Série d'exercices:
1 – D'après le texte sur les domestiques au Brésil, à quelle heure commençait la journée de travail d'Eliane Menezes ?
2 – En vous appuyant sur le texte sur les domestiques au Brésil, expliquez pourquoi le rapport de forces entre patrons et employés s'est inversé en faveur de ces derniers.
3 – Reprenez le texte sur les domestiques au Brésil après sa dernière phrase et poursuivez-le.

Les « bonnes » dans l’ascenseur social

Portés par la croissance économique et la réduction des inégalités, les domestiques quittent leurs employeurs par milliers. Exemple frappant de la transformation d’un pays émergent.

Des dizaines d’années durant, Eliane Menezes a été domestique: « J’étais la bonne à tout faire, explique cette femme, aujourd’hui présidente d’un syndicat d’employées de maison. Ma journée commençait à 6 heures, avec la préparation du petit déjeuner. Et, lorsque je croyais avoir terminé mon travail, ma patronne me demandait encore de lui préparer une petite infusion avant de s’endormir ».

Epoque révolue. Au Brésil, longtemps décrit comme l’un des pays les plus inégalitaires au monde, les domesticas ne se laissent plus marcher sur les pieds: grâce à une croissance économique soutenue et à la réduction du fossé entre les plus riches et les plus pauvres (voir le graphique plus bas), le rapport de forces entre patrons et employés s’est inversé en leur faveur. Avec près de 2 millions d’emplois créés en 2011 et un taux de chômage inférieur à 5 %, de nouvelles possibilités s’offrent à ces travailleurs non qualifiés: téléphoniste dans un centre d’appels, vendeuse dans un centre commercial, serveuse de restaurant, agent d’entretien… Autant de jobs qui, sans être forcément mieux payés, sont jugés plus valorisants.

(Enregistrements de localisation de mots et d'éléments)
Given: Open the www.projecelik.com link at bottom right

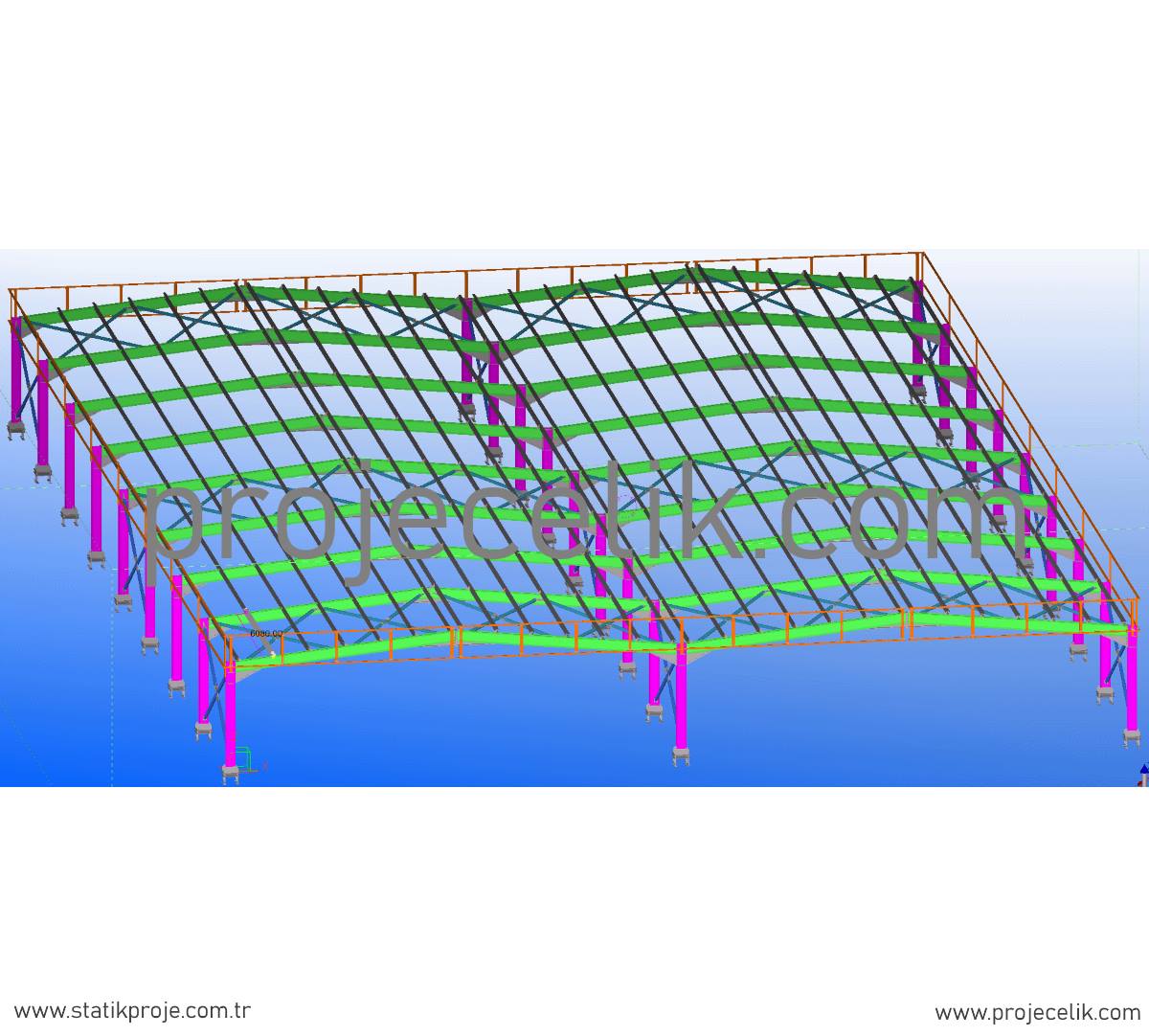Looking at the screenshot, I should click(x=1037, y=1013).
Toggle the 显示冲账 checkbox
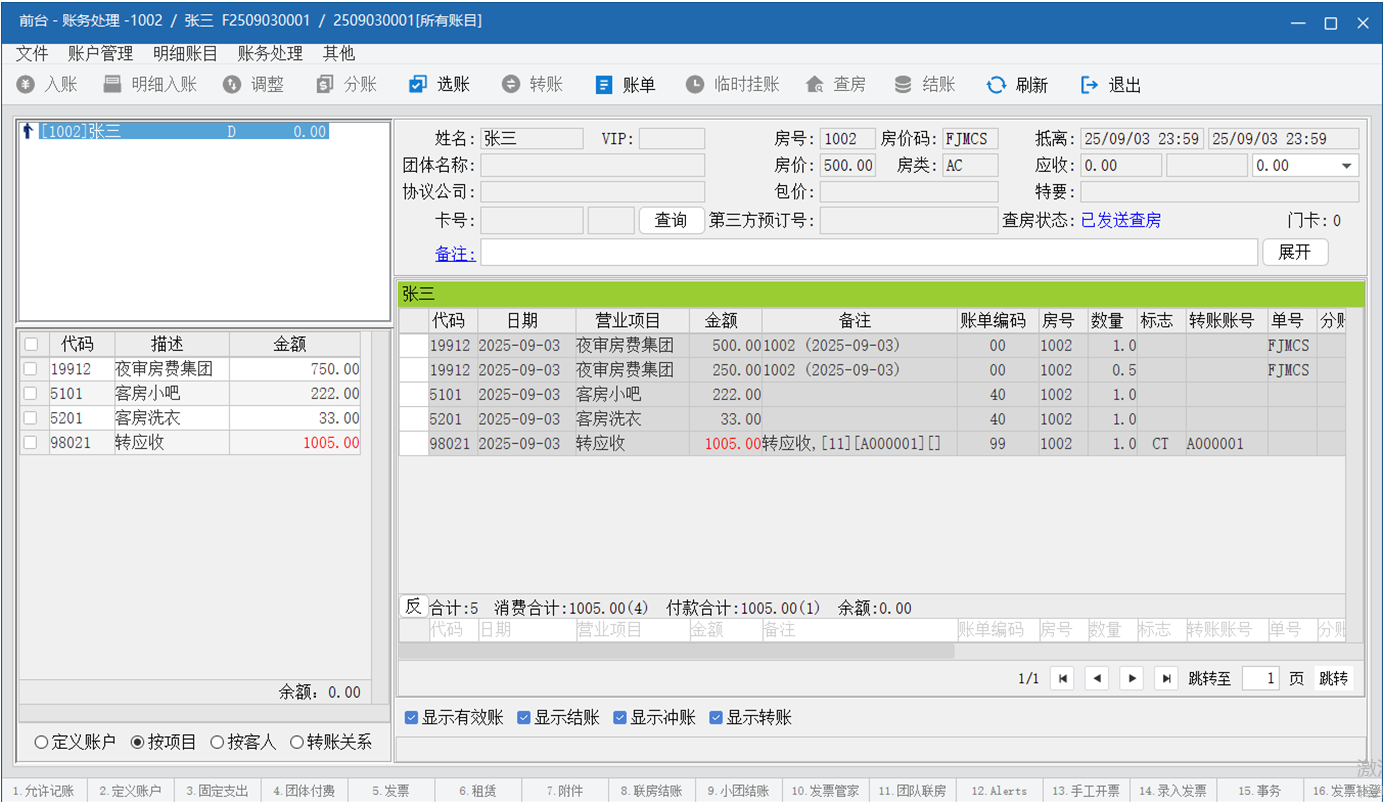1383x802 pixels. pyautogui.click(x=619, y=718)
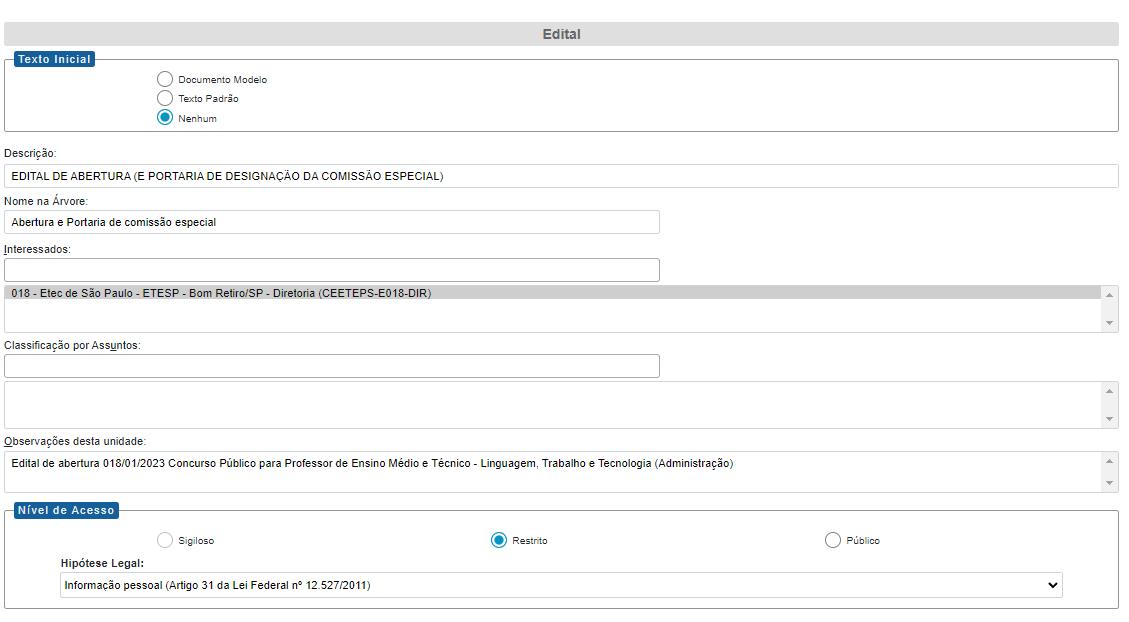Screen dimensions: 1129x622
Task: Select the Nenhum initial text option
Action: (165, 118)

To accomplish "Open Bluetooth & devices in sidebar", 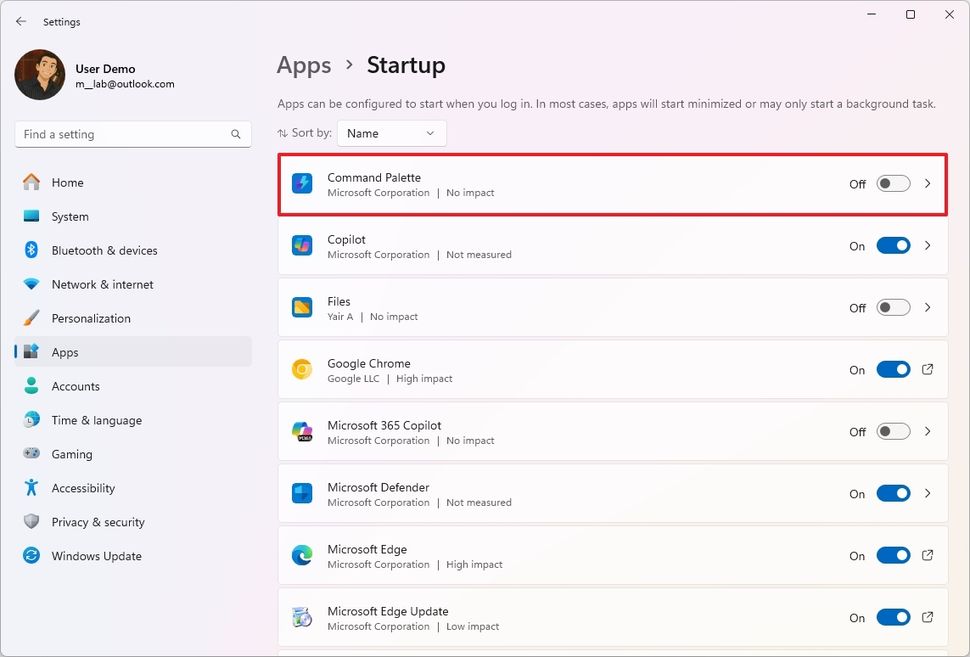I will click(104, 250).
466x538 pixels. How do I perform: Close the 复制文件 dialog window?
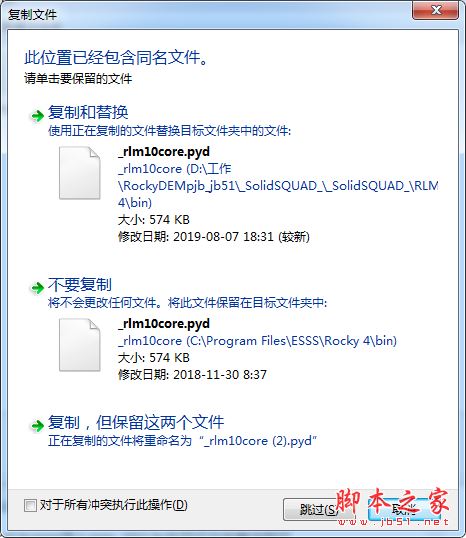click(435, 10)
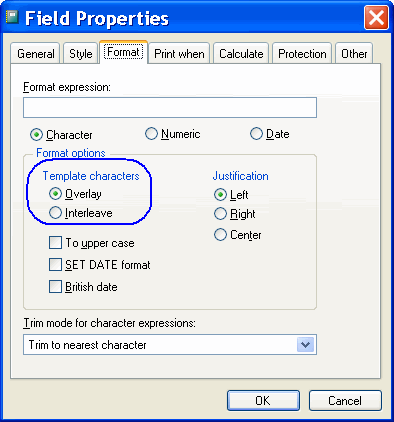Open the Protection tab
394x422 pixels.
tap(302, 54)
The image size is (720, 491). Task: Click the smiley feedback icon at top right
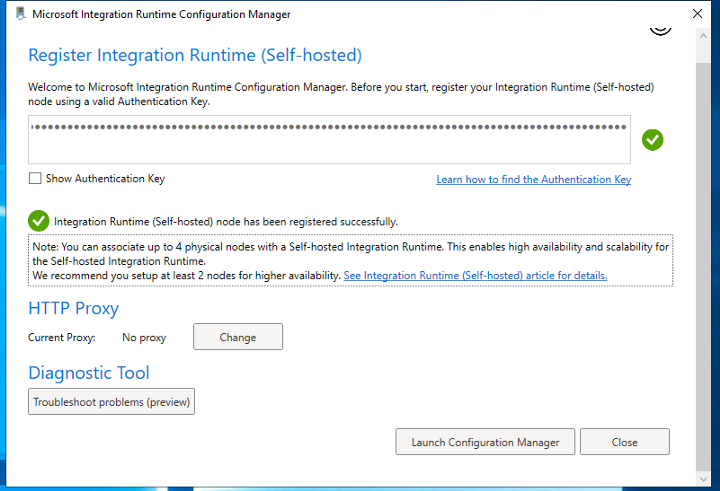[x=660, y=29]
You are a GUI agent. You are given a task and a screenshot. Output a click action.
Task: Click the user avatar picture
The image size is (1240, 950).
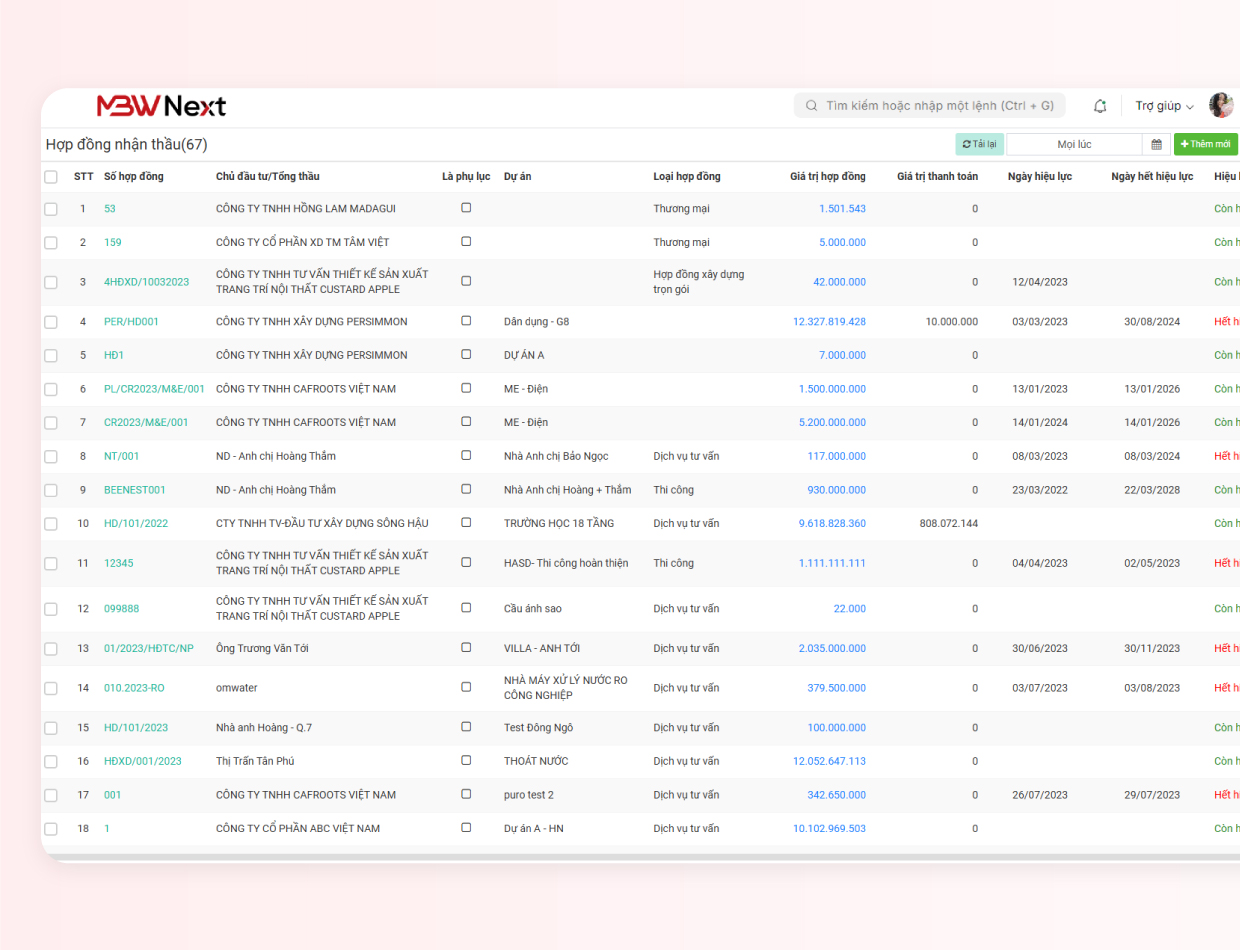coord(1221,106)
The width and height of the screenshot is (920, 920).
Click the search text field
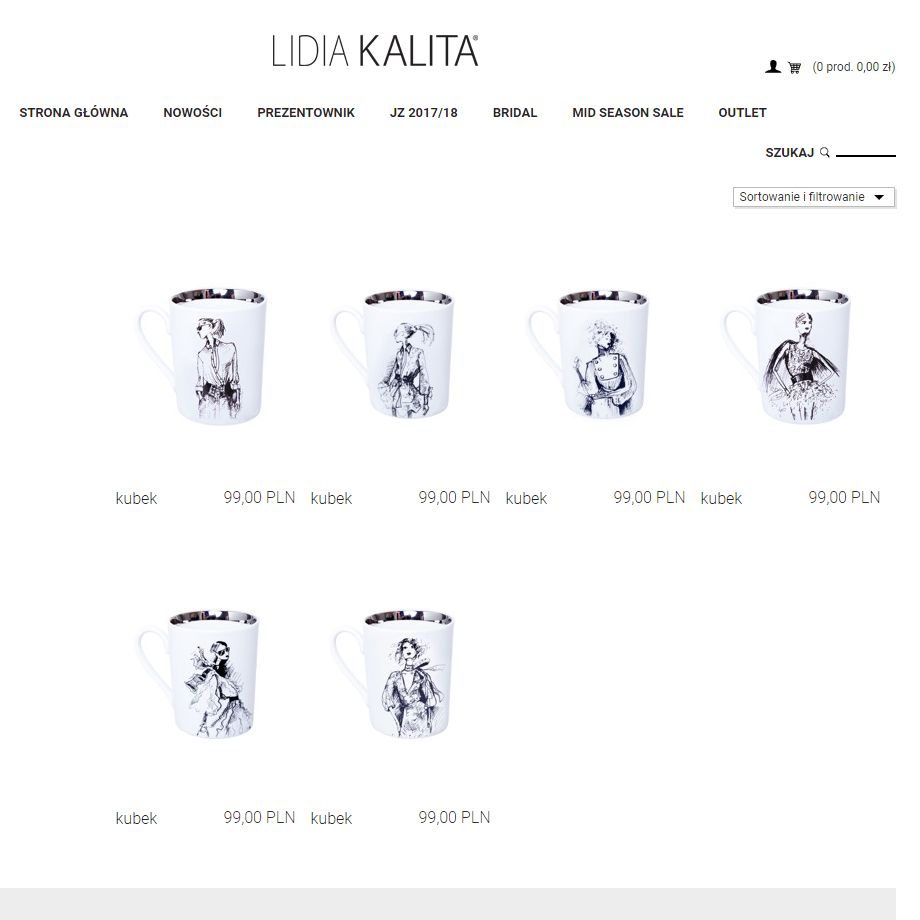[x=865, y=151]
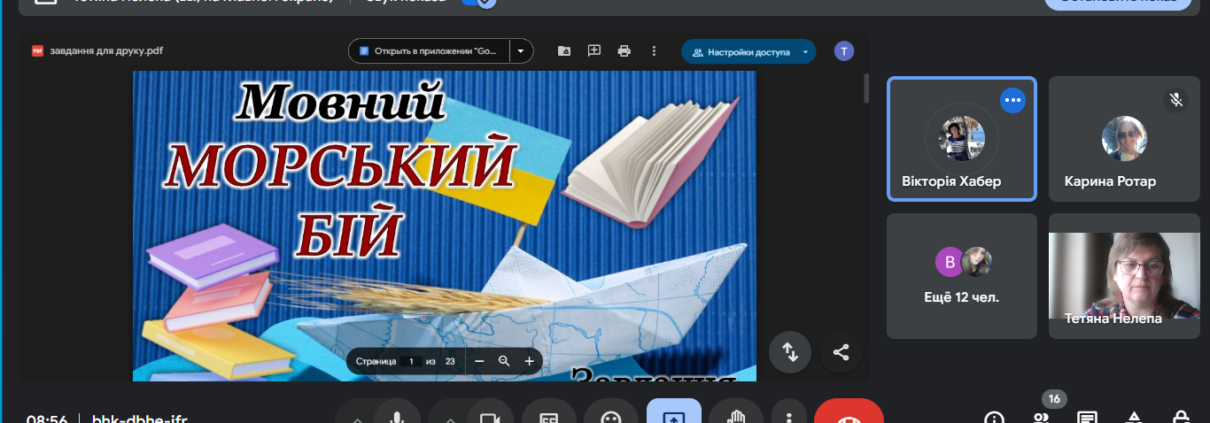Expand the Настройки доступа dropdown arrow
The image size is (1210, 423).
pos(805,52)
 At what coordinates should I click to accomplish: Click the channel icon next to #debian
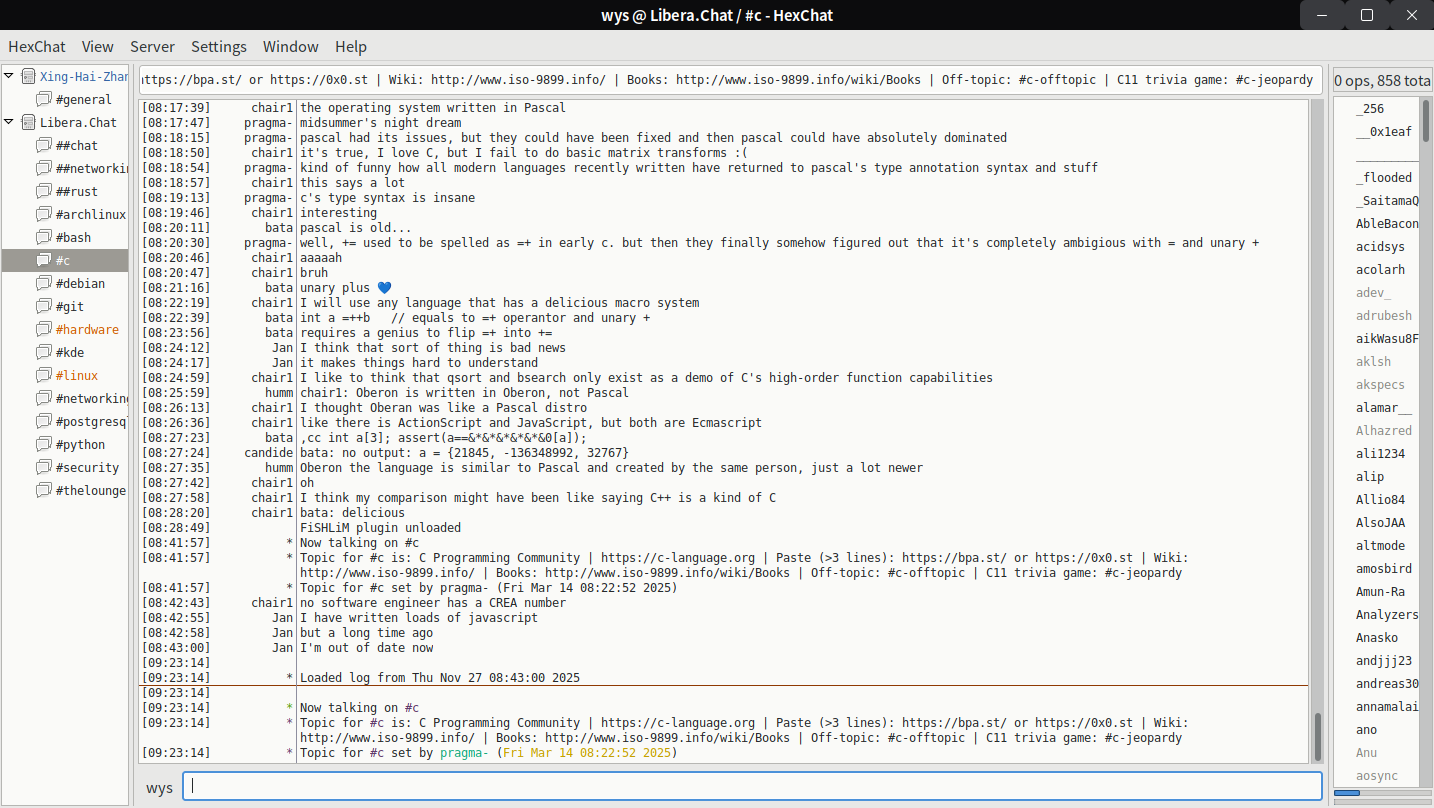43,284
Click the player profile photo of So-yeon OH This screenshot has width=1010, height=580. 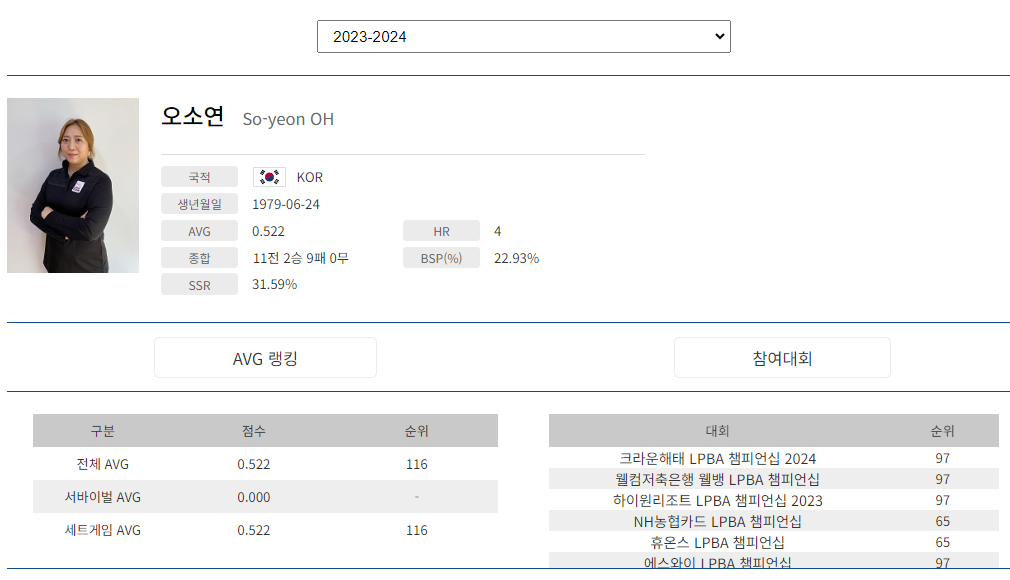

Liste des réponses:
1 – Sa journée commençait à 6 heures, avec la préparation du petit déjeuner.

2 – Ce renversement s'explique par une croissance économique soutenue et par la réduction du fossé entre les plus riches et les plus pauvres. Avec près de 2 millions d'emplois créés en 2011 et un taux de chômage inférieur à 5 %, ces travailleurs non qualifiés disposent de nouvelles possibilités d'emploi.

3 –
Certes, parmi les 195 millions de Brésiliens, il y a encore plus de 7 millions de domestiques en activité – des femmes, en grande majorité. Mais la relève n’est plus assurée. Car leurs enfants ont d’autres ambitions. « Ma mère m’a fortement déconseillé de suivre sa voie ! » lance, dans un rire sans joie, Juliana Gomes Silva, 23 ans; vendeuse dans un magasin de chaussures, elle entame des études pour devenir infirmière.

« L’âge moyen des employés de maison ne cesse d’augmenter, souligne l’économiste Heron do Carmo, professeur à l’université de São Paulo, où il étudie à la loupe cette mutation sociale. A terme, le métier de domestique tel qu’il a toujours existé dans ce pays, avec des  »bonnes » intégrées à la famille et logées sur place, est appelé à disparaître. D’autres métiers non qualifiés sont condamnés, eux aussi, à brève échéance: pompiste, groom d’ascenseur, gardien d’immeuble… D’ici à quelques années, tous seront payés à l’heure, comme en Europe. » Dans la sixième puissance économique mondiale, une révolution douce est en marche. Elle illustre de la manière la plus concrète une mutation des rapports sociaux et l’évolution des mentalités en cours au sein des Brics (Brésil, Russie, Inde, Chine, Afrique du Sud), ces pays émergents purs produits de la mondialisation.

La main-d’oeuvre du Nordeste se tarit.

Voilà des siècles que la région du Nordeste, économiquement en retard, et sa ville principale, Salvador de Bahia, fournissaient une main-d’oeuvre peu chère, noire ou métisse, aux métropoles du Sud. A présent, le Nordeste attire tant d’investisseurs que ses habitants n’ont aucune raison de parcourir 2 000 kilomètres dans l’espoir de trouver un avenir meilleur à Rio de Janeiro ou São Paulo. « Pour la première fois de notre histoire, l’on assiste à un retournement de la loi de l’offre et de la demande en faveur des employées de maison », souligne Heron do Carmo. Les chiffres sont sans appel: « Actuellement, chaque domestique à la recherche d’un emploi peut choisir, en moyenne, entre cinq propositions différentes », explique Isabella Velletri, fondatrice de Home Staff, une agence d’emplois domestiques destinée à la clientèle haut de gamme de São Paulo.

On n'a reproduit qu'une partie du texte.